Selon l'Unicef - pas selon Saddam Husseîn - selon l'Unicef, qui est une entité de l'ONU, je vous le souligne, les sanctions maintenues par les Américains, les Britanniques ( et les Canadiens ) sont directement responsables de la mort de 4500 enfants de moins de cinq ans par mois. PAR MOIS. Cinquante-quatre mille par année. Trouvez pas que ça commence à faire un foutu grand cimetière? ( Juste pour rire, je reviens à Montréal, je pitonne « Irak » sur Internet, et Yahoo! me renvoie cette suave et laconique réponse: « Aucune dépêche sur le sujet. » C'est sûr. Cinquante-quatre mille enfants assassinés par année, quand ça fait neuf ans que ça dure, ce n'est plus une nouvelle.

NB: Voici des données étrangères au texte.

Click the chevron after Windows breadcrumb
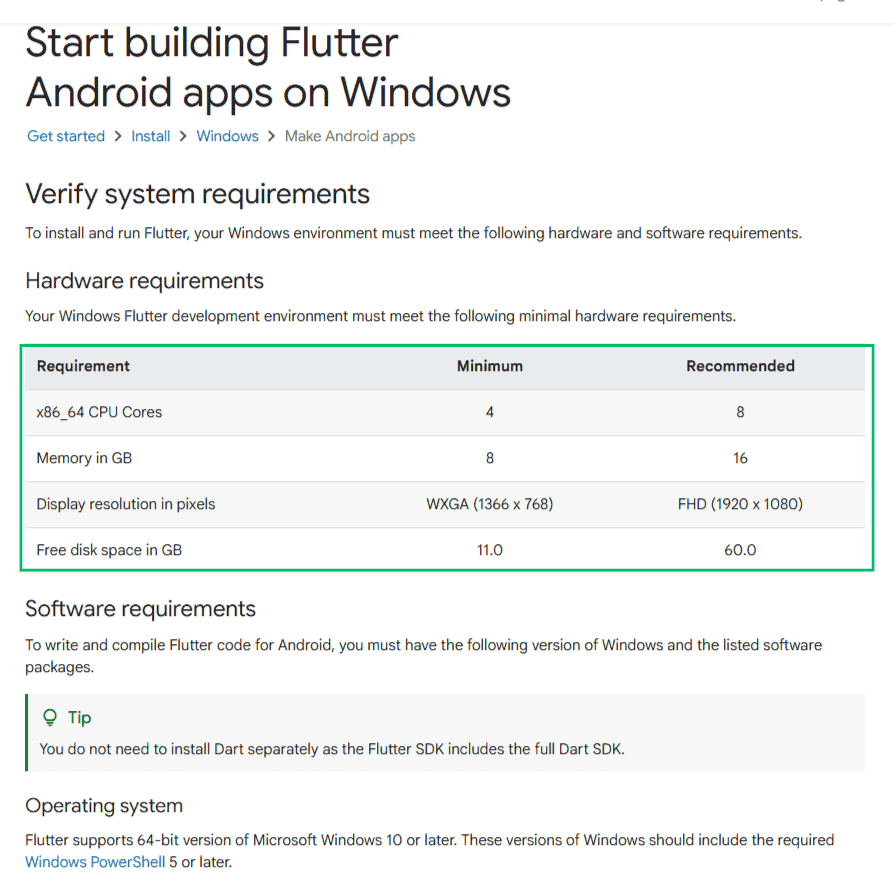pos(271,136)
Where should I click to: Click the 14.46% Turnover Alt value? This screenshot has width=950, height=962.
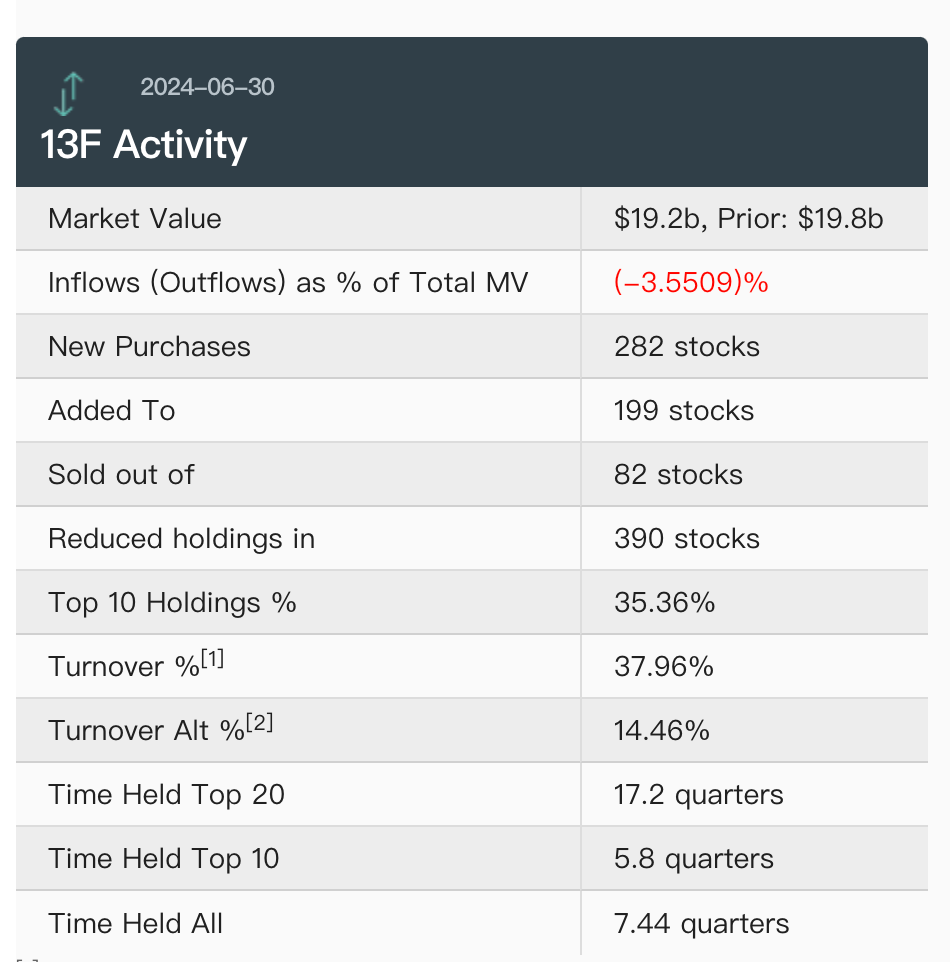662,731
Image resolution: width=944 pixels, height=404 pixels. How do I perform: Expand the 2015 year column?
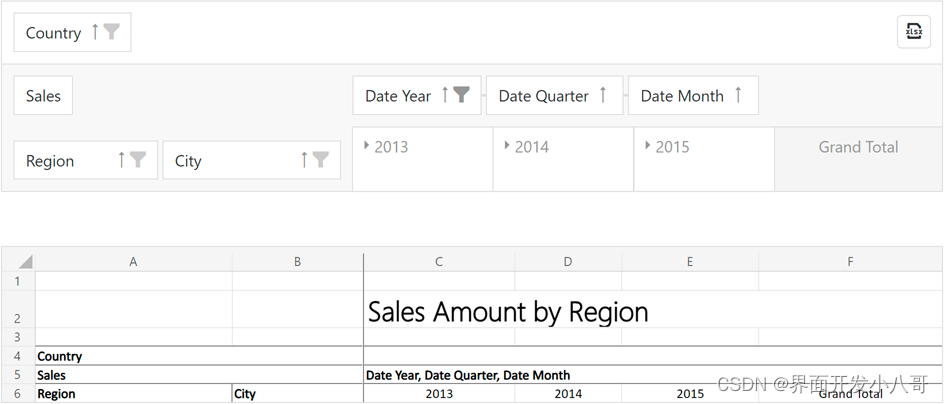[x=648, y=146]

L'odeur est la même qu'il y a deux ans: celles des égouts. Bagdad a pourtant l'air moins glauque qu'il y a deux ans. Je suis rentré à l'hôtel à pied en traversant les quartiers les plus animés de la ville. Les étals des épiciers de la rue Al Saadoun croulent sous les dattes et les oranges. Les poulets qui tournent sur leur broche valent 3000 dinars pièce ( trois de nos dollars ), exactement le salaire mensuel d'une institutrice, d'un flic, ou d'une lnfirmière. Du côté de Tahir Square, téléviseurs, jeux vidéo et meubles de luxe s'affichent en vitrine de luxueux magasins. Dans les souks voisins, les vieilles familles bradent leur vaisselle et leurs bijoux. Sur l'avenue Abu Nuwas qui longe le Tigre, des architectes qui roulent en Mercedes tirent les plans de condos princiers. Une fine poussière d'or, oh très très fine, très très superficielle, s'est posée sur la pouillerie. Juste assez pour tromper l'oeil. Mais l'odeur est bien celle des égouts qui débordent.

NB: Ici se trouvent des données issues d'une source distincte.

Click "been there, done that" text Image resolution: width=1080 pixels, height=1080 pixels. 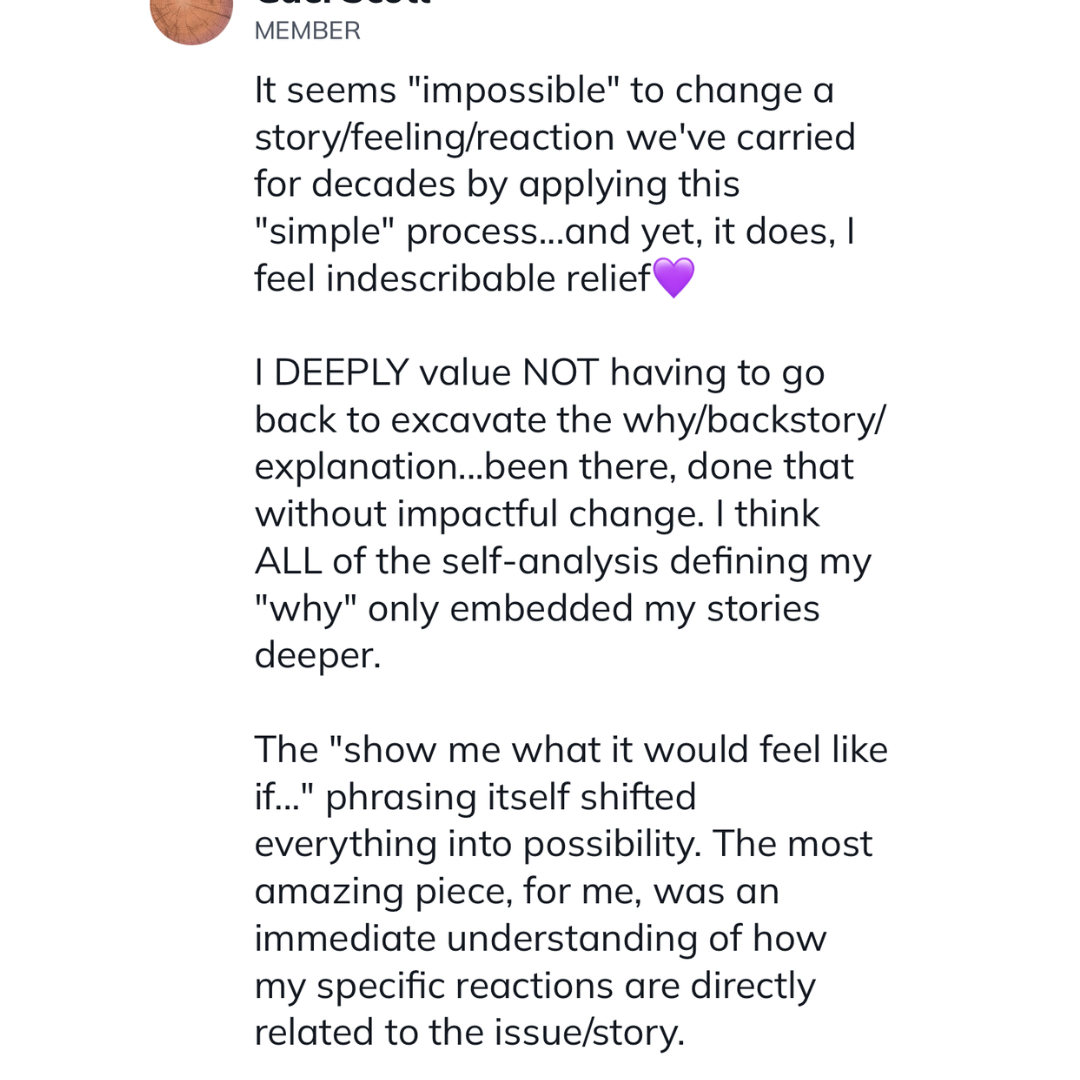(669, 466)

L'odeur est bien celle d'un pays en décomposition. Pourtant l'Irak flotte toujours sur une mer de pétrole, et peut-être vous demanderez-vous où passe le fric de ce pétrole que l'Irak a le droit de vendre pour acheter de la nourriture et des médicaments? En deux mots, le fric est gelé dans une banque de New York. Le tiers sert à payer les dommages de guerre au Koweït. Une autre partie paie les opérations des différentes missions de l'ONU en sol irakien. Et pour dépenser chaque sou du reste, l'Irak doit justifier chacun de ses achats auprès d'une commission de contrôle si épouvantablement tatillonne que les produits de première nécessité arrivent en Irak au compte-gouttes.

Les employés de l'ONU chargés de coordonner les opérations humanitaires en Irak (UNOHCI), comme les gens de la FAO ou de l'Unicef qui travaillent sur le terrain, s'accordent tous pour dénoncer l'odieux acharnement des Américains sur ce pays d'enterrés vivants.

J'ai eu jadis un prof un peu sadique qui, lorsqu'il y avait du chahut dans la classe, faisait exprès de se tromper de coupable. On n'a jamais très bien compris quelle leçon il voulait nous donner en punissant exprès un innocent, et nous avions beau protester - « c'est pas lui, m'sieur, c'est pas lui ! » - il nous rappelait brutalement à l'ordre: «Silence ou je punis toute la classe. » Lâchement, nous nous taisions.

Ainsi font les Américains en Irak.

Ils punissent les plus innocents et épargnent le gros crétin qui a foutu le bordel. Quand on leur fait remarquer que leur acharment coûte la vie à 54 000 enfants par année, ils imposent brutalement le silence.